→ Information supplied:

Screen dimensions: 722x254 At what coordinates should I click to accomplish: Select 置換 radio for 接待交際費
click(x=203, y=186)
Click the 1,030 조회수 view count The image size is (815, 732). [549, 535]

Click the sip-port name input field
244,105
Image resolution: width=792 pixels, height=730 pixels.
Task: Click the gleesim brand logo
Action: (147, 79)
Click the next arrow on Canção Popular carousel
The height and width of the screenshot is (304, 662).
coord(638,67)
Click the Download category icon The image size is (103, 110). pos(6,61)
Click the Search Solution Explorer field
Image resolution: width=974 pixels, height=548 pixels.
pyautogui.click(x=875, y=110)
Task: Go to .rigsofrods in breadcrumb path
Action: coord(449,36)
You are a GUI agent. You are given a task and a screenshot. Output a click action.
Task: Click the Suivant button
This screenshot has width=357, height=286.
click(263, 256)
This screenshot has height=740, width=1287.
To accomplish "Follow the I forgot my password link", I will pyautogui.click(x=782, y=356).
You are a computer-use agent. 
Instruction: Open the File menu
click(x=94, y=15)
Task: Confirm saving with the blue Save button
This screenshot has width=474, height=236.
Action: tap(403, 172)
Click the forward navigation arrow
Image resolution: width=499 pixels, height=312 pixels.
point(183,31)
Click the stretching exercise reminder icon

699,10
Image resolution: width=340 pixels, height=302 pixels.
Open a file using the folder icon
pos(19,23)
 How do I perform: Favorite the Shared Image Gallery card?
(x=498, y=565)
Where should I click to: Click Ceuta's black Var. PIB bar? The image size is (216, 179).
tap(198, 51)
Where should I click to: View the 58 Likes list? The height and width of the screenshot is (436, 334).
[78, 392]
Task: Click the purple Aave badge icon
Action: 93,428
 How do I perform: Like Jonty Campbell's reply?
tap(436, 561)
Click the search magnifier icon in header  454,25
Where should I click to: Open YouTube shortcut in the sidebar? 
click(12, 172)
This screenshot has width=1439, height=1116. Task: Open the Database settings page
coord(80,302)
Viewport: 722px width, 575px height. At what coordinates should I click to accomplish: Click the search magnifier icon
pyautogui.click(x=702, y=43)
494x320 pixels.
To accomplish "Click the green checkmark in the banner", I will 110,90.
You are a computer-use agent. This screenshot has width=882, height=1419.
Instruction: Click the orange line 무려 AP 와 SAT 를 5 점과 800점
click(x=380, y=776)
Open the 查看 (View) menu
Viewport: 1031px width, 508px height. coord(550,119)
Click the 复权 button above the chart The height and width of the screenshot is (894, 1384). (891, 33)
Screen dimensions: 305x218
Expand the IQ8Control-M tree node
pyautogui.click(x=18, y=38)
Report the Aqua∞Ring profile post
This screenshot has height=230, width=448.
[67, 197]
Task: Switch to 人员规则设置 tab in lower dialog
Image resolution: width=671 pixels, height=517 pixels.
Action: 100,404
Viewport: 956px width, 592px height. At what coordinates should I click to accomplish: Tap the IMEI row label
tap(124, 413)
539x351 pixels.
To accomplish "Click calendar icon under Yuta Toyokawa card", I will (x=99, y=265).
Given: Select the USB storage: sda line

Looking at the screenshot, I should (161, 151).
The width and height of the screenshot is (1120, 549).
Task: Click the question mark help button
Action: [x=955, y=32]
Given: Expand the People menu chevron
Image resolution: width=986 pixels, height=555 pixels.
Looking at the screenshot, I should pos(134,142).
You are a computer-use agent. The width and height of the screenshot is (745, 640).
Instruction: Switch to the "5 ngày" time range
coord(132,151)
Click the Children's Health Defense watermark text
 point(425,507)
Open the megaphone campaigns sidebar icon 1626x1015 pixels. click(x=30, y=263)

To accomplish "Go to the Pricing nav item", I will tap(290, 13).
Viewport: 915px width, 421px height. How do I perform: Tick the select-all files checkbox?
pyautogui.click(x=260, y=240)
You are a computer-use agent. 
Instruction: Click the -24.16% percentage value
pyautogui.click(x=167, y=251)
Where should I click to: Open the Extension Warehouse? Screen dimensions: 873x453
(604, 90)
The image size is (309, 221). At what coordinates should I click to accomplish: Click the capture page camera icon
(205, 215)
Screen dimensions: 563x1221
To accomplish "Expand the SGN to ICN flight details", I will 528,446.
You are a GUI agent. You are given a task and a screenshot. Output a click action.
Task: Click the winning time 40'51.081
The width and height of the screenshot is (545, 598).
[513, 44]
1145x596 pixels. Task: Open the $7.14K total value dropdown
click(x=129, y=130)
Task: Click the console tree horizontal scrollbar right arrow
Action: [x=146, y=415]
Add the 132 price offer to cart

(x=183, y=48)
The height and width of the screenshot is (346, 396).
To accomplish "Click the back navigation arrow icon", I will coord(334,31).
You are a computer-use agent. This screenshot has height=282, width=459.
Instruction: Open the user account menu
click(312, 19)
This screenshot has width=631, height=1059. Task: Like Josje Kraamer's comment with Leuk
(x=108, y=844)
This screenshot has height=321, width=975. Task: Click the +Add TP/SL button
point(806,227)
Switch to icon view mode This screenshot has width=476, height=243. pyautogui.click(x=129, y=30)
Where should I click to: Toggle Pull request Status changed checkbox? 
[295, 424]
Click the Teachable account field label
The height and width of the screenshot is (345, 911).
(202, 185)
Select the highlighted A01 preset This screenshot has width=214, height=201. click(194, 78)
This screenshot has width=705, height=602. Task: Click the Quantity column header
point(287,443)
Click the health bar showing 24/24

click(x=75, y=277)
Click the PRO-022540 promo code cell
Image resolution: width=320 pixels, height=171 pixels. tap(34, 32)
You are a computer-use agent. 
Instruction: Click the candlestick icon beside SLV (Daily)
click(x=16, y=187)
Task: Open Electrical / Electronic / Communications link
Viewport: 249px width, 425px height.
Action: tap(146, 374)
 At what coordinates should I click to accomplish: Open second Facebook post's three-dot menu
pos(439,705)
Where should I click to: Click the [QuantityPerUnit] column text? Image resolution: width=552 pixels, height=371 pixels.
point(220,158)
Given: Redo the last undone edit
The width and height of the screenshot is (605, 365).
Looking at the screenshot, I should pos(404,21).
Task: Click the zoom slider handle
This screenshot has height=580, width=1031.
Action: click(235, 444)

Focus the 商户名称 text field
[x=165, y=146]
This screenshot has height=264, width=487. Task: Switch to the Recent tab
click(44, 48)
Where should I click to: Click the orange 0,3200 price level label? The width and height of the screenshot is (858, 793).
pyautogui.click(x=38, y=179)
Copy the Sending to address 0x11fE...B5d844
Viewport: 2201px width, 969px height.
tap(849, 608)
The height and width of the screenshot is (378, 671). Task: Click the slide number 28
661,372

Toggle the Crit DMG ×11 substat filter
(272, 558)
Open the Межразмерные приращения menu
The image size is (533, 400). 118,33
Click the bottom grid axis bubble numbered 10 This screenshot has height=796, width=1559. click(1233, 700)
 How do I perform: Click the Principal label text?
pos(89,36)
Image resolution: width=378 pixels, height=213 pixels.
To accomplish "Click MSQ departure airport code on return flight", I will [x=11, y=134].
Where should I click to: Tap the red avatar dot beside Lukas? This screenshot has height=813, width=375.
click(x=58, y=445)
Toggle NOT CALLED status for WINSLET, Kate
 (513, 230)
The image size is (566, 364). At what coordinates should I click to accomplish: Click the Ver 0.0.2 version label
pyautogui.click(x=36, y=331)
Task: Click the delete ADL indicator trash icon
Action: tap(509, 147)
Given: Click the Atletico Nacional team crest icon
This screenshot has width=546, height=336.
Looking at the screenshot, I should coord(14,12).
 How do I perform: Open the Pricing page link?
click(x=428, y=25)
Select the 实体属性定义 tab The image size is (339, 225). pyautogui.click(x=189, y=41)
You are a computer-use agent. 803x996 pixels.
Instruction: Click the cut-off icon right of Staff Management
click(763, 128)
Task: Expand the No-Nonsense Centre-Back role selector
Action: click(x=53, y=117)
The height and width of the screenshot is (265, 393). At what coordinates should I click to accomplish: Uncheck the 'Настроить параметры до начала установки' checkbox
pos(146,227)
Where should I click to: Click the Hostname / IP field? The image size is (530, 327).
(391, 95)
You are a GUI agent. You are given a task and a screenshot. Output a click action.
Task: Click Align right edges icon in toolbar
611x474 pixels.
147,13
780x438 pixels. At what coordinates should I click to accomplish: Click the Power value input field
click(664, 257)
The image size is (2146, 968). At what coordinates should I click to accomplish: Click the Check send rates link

→ Your assignment:
Report each line above that includes the string "computer".

→ Task answer:
You are a computer-use agent. 
You are a computer-use agent. This screenshot has width=882, height=1419.
You are a computer-use agent. The width and height of the screenshot is (745, 640).
You are a computer-use agent. 
You are a computer-use agent. This screenshot has height=282, width=459.
You are a computer-use agent. 
You are a computer-use agent. 803x996 pixels.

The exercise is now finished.